Cation-Exchange Capacity Indicates soil’s Ability to Retain Nutrients.

Cation-exchange capacity (CEC) is a measure of how many cations can be retained on soil particle surfaces.

CEC affects many aspects of soil chemistry, and is used as a measure of soil fertility, as it indicates the capacity of the soil to retain several nutrients (e.g. K+, NH4+, Ca2+) in plant-available form.

Cations are held by negatively charged particles of clay and humus called colloids. Colloids consist of thin, flat plates, and for their size have a large surface area. For this reason they are capable of holding huge quantities of cations. They act as a storehouse of nutrients for plant roots.

You can improve CEC by applying lime and increasing the pH. However, increasing organic matter is the most efficient way of improving cation-exchange capacity.

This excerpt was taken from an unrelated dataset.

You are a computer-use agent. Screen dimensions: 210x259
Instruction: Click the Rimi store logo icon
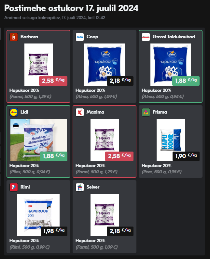point(14,187)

Cation-Exchange Capacity of Different Soil Types

A cation is a positively charged ion, with fewer electrons than protons, while an anion is negatively charged, with more electrons than protons. Because of their opposite electric charges, cations and anions attract each other and readily form ionic compounds.

The cations used by plants in the largest amounts are calcium, magnesium, and potassium.

Common soil anions include: chlorine, nitrate, sulfate and phosphate.

Sand

Sandy soil carry less negative charge. It has a lower CEC and less binding sites for cations and water.

Clay

Clay colloids carry negative charges and therefore attract clay particles. Clay soil is built from smaller particles than sandy soil. Clay soil has higher CEC and more binding sites for cations and water.

Organic matter

Organic matter can have a 4 to 50 times higher CEC per given weight than clay.

The source of negative charge in organic matter is different from that of clay minerals; the dissociation (separation into smaller units) of organic acids causes a net negative charge in soil organic matter, and again this negative charge is balanced by cations in the soil.

Organic matter contains 58 % organic carbon. High soil organic carbon (SoC) levels are associated with high CEC.

Correlation between cation exchange capacity (CEC) of organic matter and amount of organic carbon (weight concentration, experimental data from Liang et al., 2006).

CEC Improves With Higher pH Levels

Soil pH is essential for CEC because as pH increases and soil becomes less acid, the number of negative charges on the colloids increase, hence increasing CEC.

Aluminum (Al+++) and sodium (Na++) cations cannot be used by plants for nutrition. Aluminum is not available as a cation when soil pH is over 5 because it is precipitated out of the soil. It is only at pH levels below 5 that it may become available as a cation, and under 4.5 may become available in toxic levels. This is one reason why it is important to maintain pH levels at 5.0 or more.

If exchangeable sodium (Na++) is present in quantities greater than about 5% of the CEC, it makes the clay particles unstable in rainwater, which can be observed as dispersion or cloudiness in water. Dispersive soils have poor water entry and drainage and set hard on drying.